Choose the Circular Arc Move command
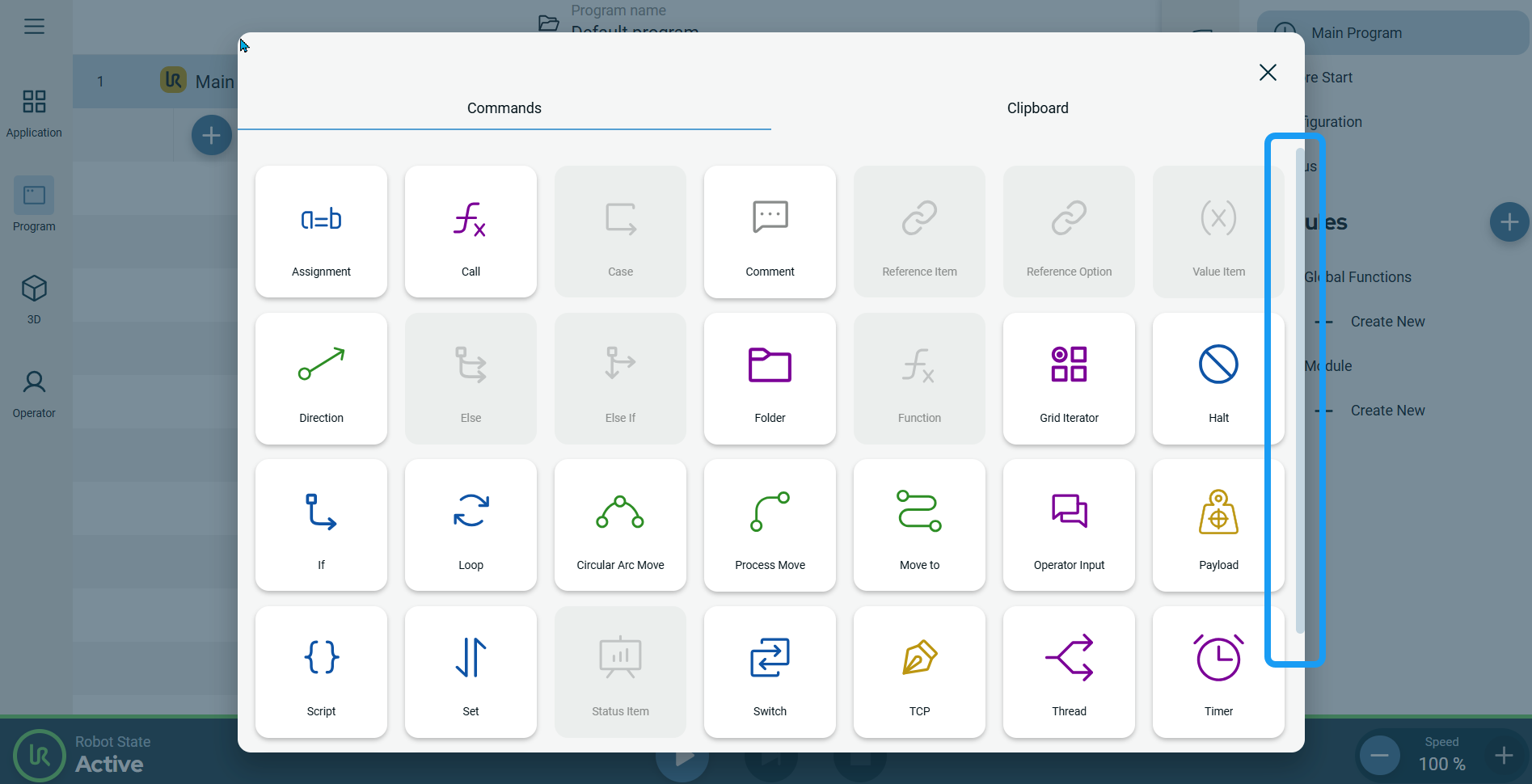 [x=620, y=525]
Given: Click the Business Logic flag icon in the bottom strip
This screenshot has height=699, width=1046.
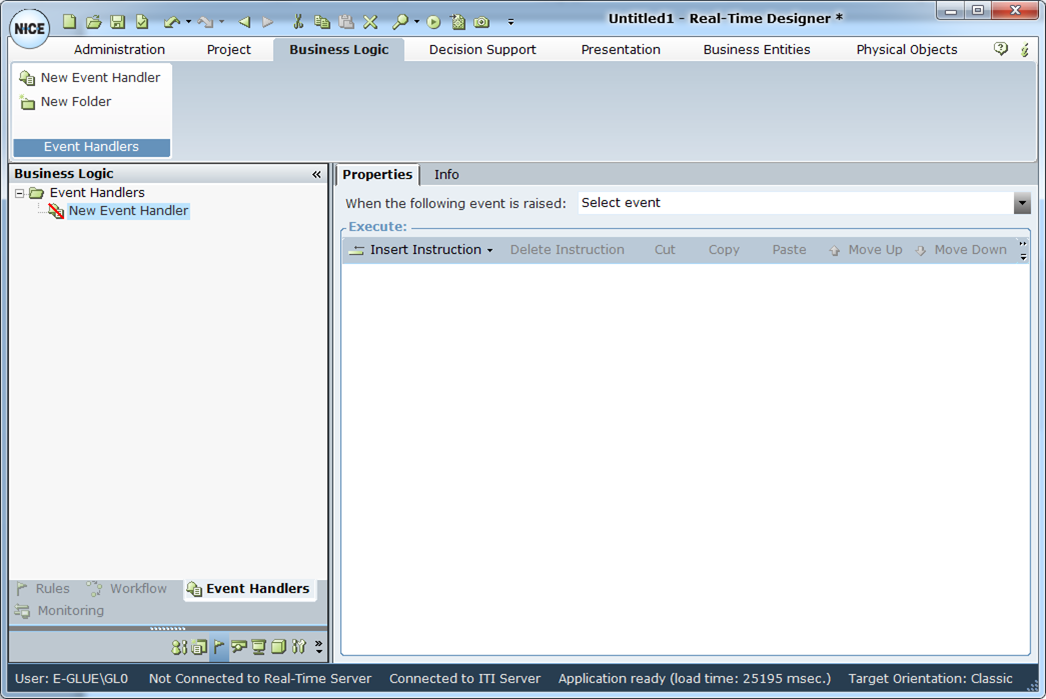Looking at the screenshot, I should (x=219, y=647).
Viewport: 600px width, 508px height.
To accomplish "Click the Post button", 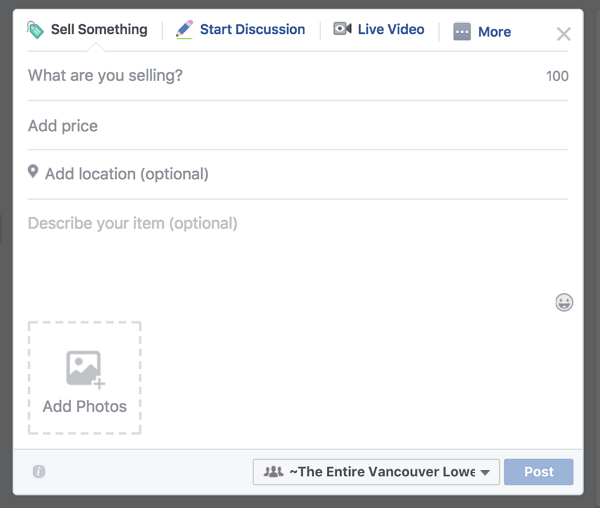I will (538, 472).

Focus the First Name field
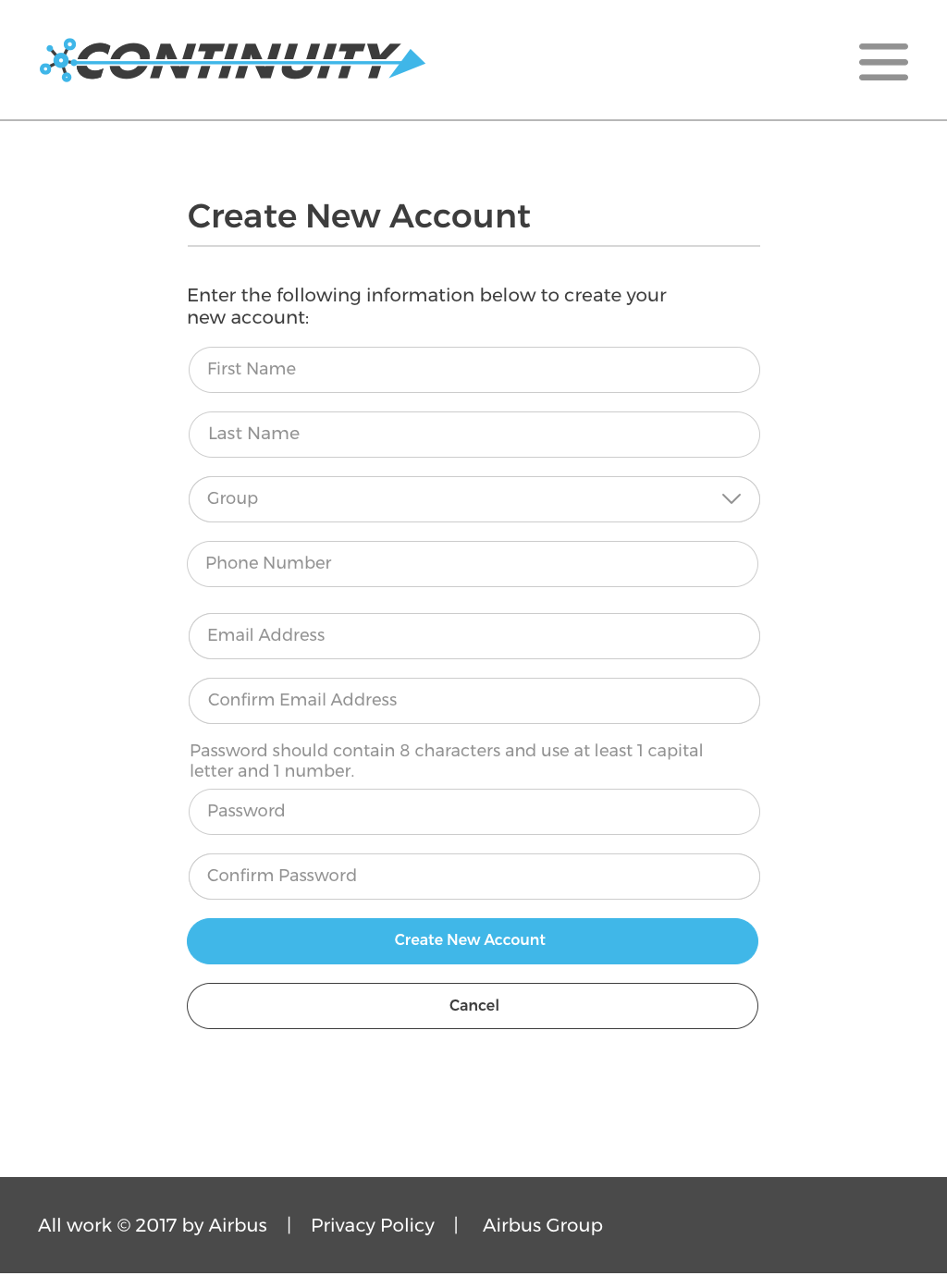click(x=474, y=370)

·····

Your goal: Leave out any pictures and return exactly the lines from the beginning of the data through the line with "Viewport: 600px width, 508px height.", inclusive.

Expected answer:
Choose the Circular Arc Move command
 [x=620, y=525]
Given: Click the Business Logic flag icon in the bottom strip
This screenshot has height=699, width=1046.
Looking at the screenshot, I should (x=219, y=647).
Viewport: 600px width, 508px height.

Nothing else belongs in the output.